-- START DATASET RECORDS --

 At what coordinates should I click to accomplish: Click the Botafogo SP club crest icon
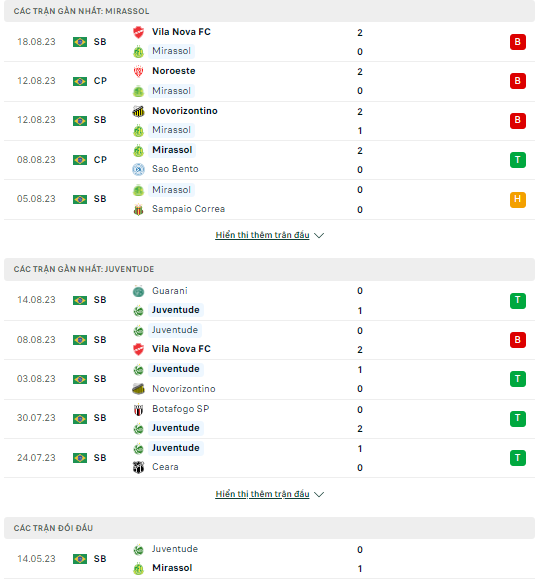(x=138, y=409)
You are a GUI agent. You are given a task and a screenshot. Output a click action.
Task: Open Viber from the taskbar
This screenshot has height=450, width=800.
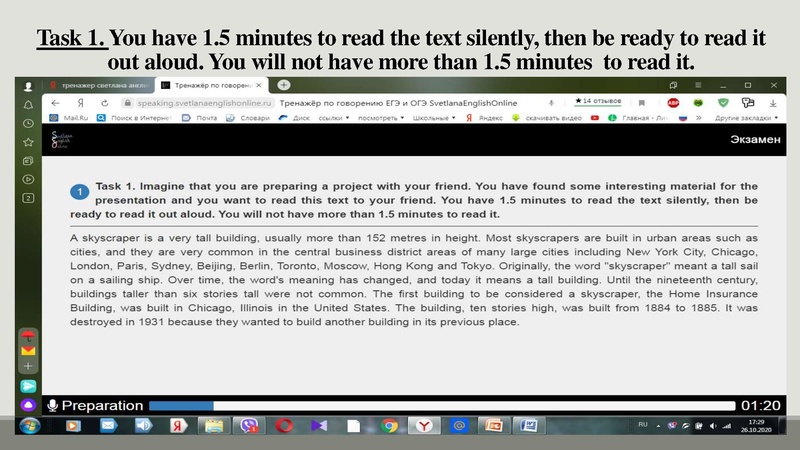(x=248, y=426)
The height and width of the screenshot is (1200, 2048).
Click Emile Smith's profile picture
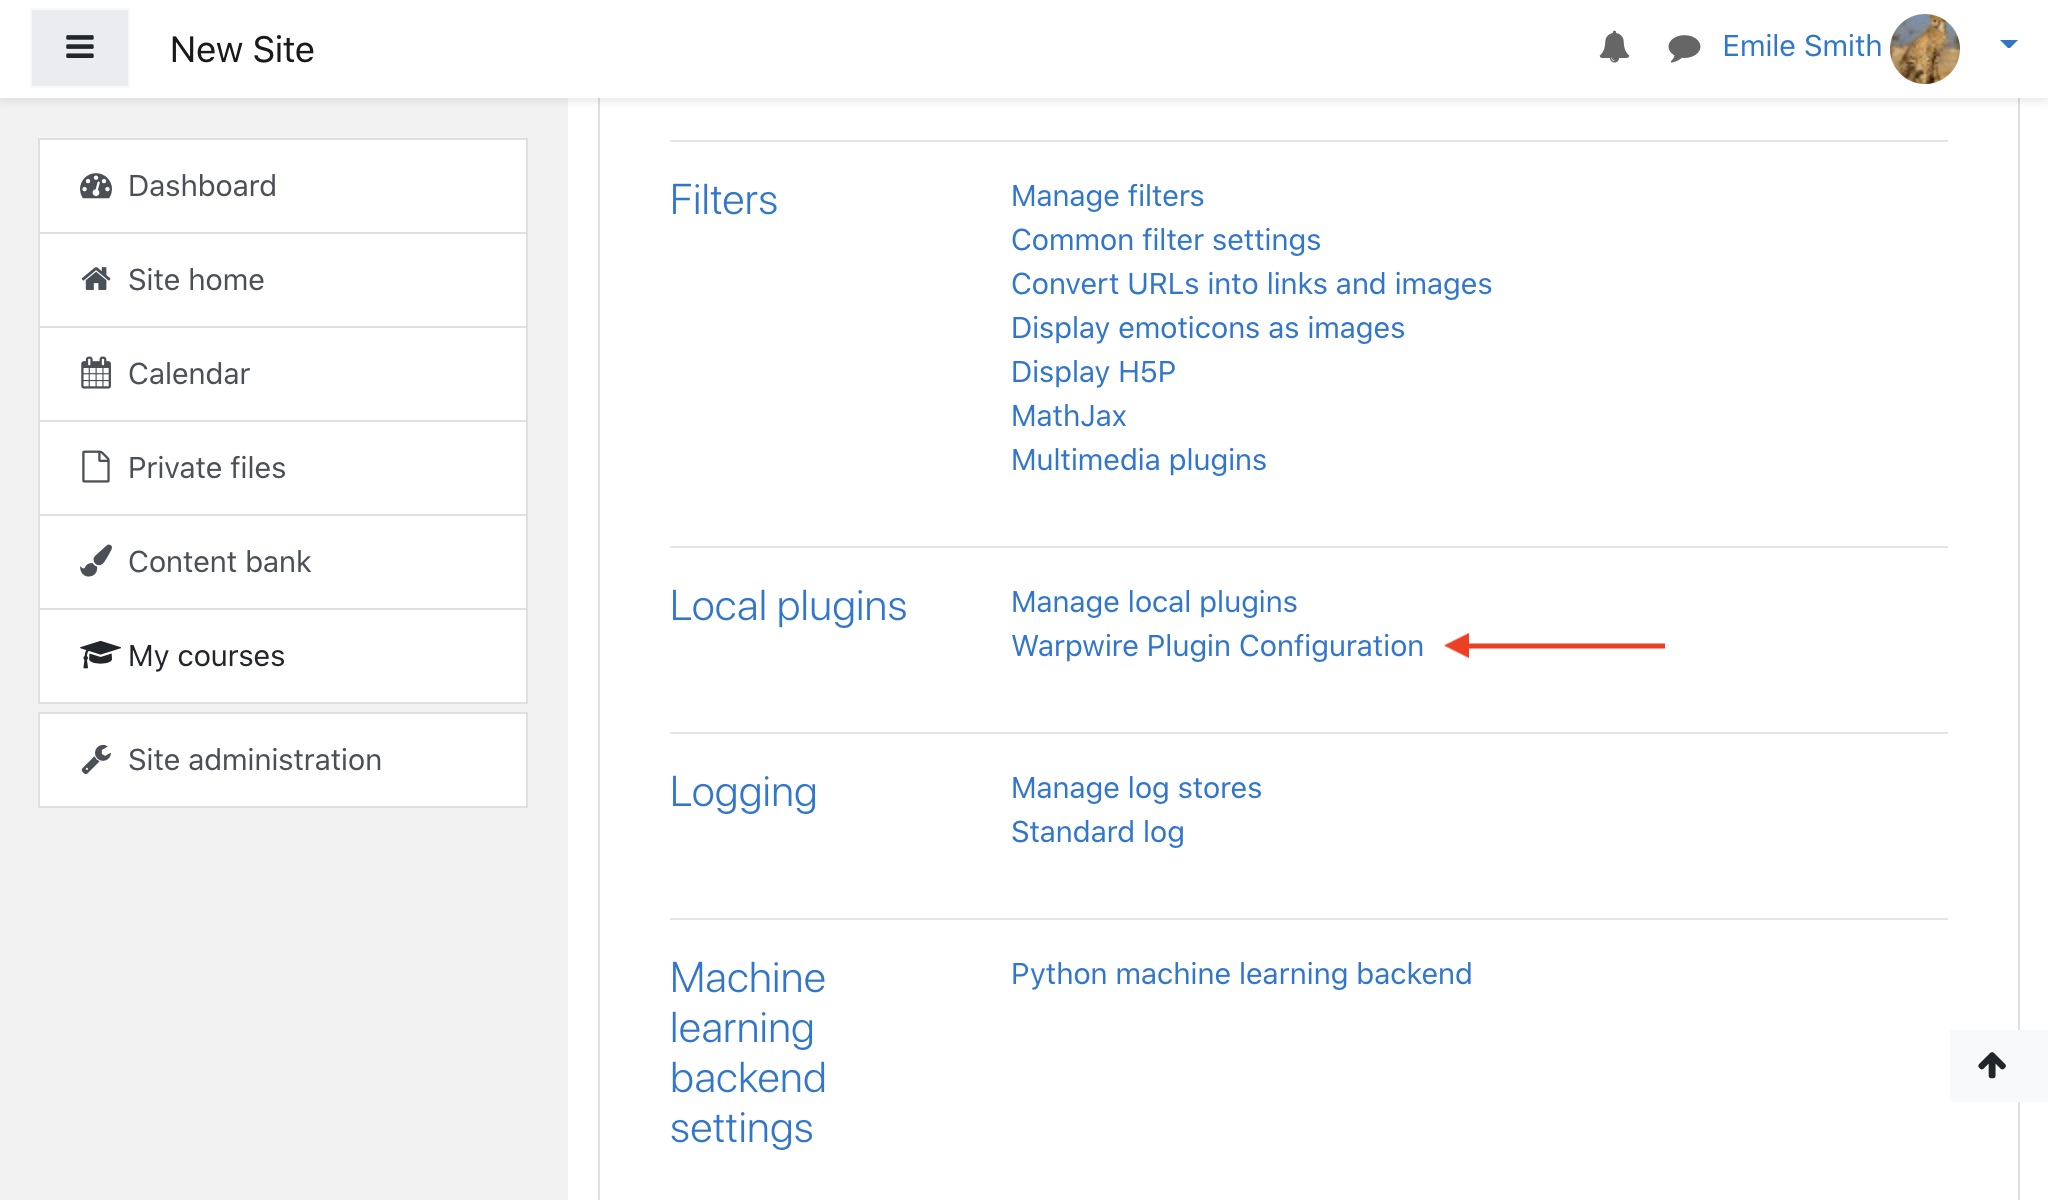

-- END DATASET RECORDS --

#### [SET PROBLEM]
Please turn every line of the listing above into a numbered list, dropping any blank lines and leaving the pictures out.

#### [THE ANSWER]
1.  At what coordinates should I click to accomplish: Click the Botafogo SP club crest icon
2. (x=138, y=409)
3. You are a GUI agent. You are given a task and a screenshot. Output a click action.
4. Task: Open Viber from the taskbar
5. This screenshot has height=450, width=800.
6. (x=248, y=426)
7. The height and width of the screenshot is (1200, 2048).
8. Click Emile Smith's profile picture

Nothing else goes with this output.